R/tidy_xgboost_lgb.R
In autostats: Auto Stats

#' #' tidy xgboost
#' #'
#' #' Accepts a formula to run an xgboost model. Automatically determines whether the formula is
#' #' for classification or regression. Returns the xgboost model.
#' #'
#' #' In binary classification the target variable must be a factor with the first level set to the event of interest.

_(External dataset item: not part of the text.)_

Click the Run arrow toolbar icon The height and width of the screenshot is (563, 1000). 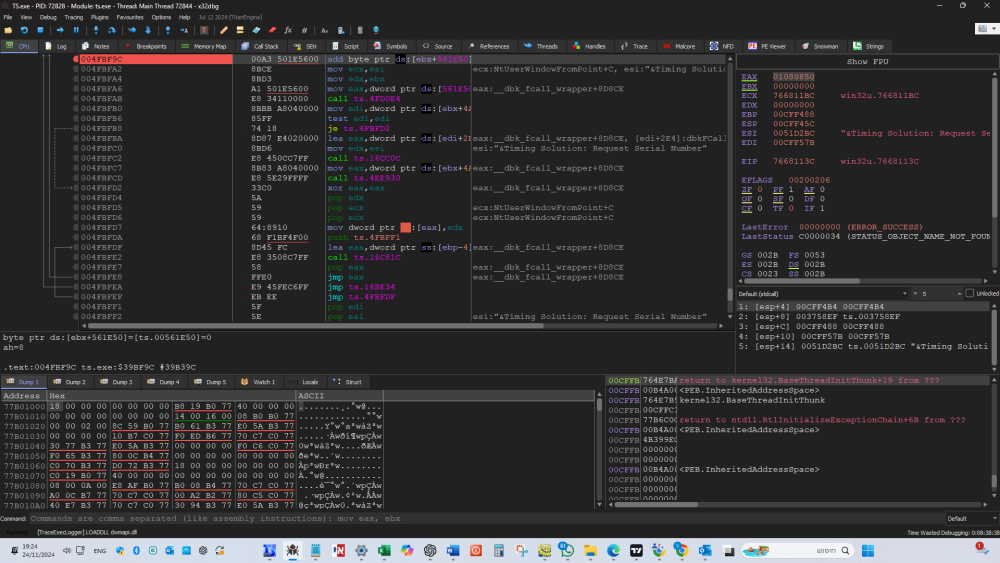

#' #' A higher probability will predict the first level.
#' #'
#' #' reference for parameters: \href{https://xgboost.readthedocs.io/en/stable/parameter.html}{xgboost docs}
#' #'
#' #' @param .data dataframe
#' #' @param formula formula
#' #' @param ... additional parameters to be passed to  \code{\link[parsnip]{set_engine}}
#' #' @param tree_depth Tree Depth (xgboost: max_depth) (type: integer, default: 6L); Typical values: 3-10
#' #' @param trees # Trees (xgboost: nrounds) (type: integer, default: 15L)
#' #' @param learn_rate Learning Rate (xgboost: eta) (type: double, default: 0.3); Typical values: 0.01-0.3
#' #' @param mtry # Randomly Selected Predictors (xgboost: colsample_bynode) (type: numeric, range 0 - 1) (or type: integer if \code{count = TRUE})
#' #' @param min_n  Minimal Node Size (xgboost: min_child_weight) (type: integer, default: 1L); [typical range: 2-10] Keep small value for highly imbalanced class data where leaf nodes can have smaller size groups. Otherwise increase size to prevent overfitting outliers.
#' #' @param loss_reduction Minimum Loss Reduction (xgboost: gamma) (type: double, default: 0.0);  range: 0 to Inf; typical value: 0 - 20 assuming low-mid tree depth
#' #' @param sample_size Proportion Observations Sampled (xgboost: subsample) (type: double, default: 1.0); Typical values: 0.5 - 1
#' #' @param stop_iter # Iterations Before Stopping (xgboost: early_stop) (type: integer, default: 15L) only enabled if validation set is provided
#' #' @param counts if \code{TRUE} specify \code{mtry} as an integer number of cols. Default \code{FALSE} to specify \code{mtry} as fraction of cols from 0 to 1
#' #' @param tree_method xgboost tree_method. default is \code{auto}. reference: \href{https://xgboost.readthedocs.io/en/stable/treemethod.html}{tree method docs}
#' #' @param monotone_constraints an integer vector with length of the predictor cols, of \code{-1, 1, 0} corresponding to decreasing, increasing, and no constraint respectively for the index of the predictor col. reference: \href{https://xgboost.readthedocs.io/en/stable/tutorials/monotonic.html}{monotonicity docs}.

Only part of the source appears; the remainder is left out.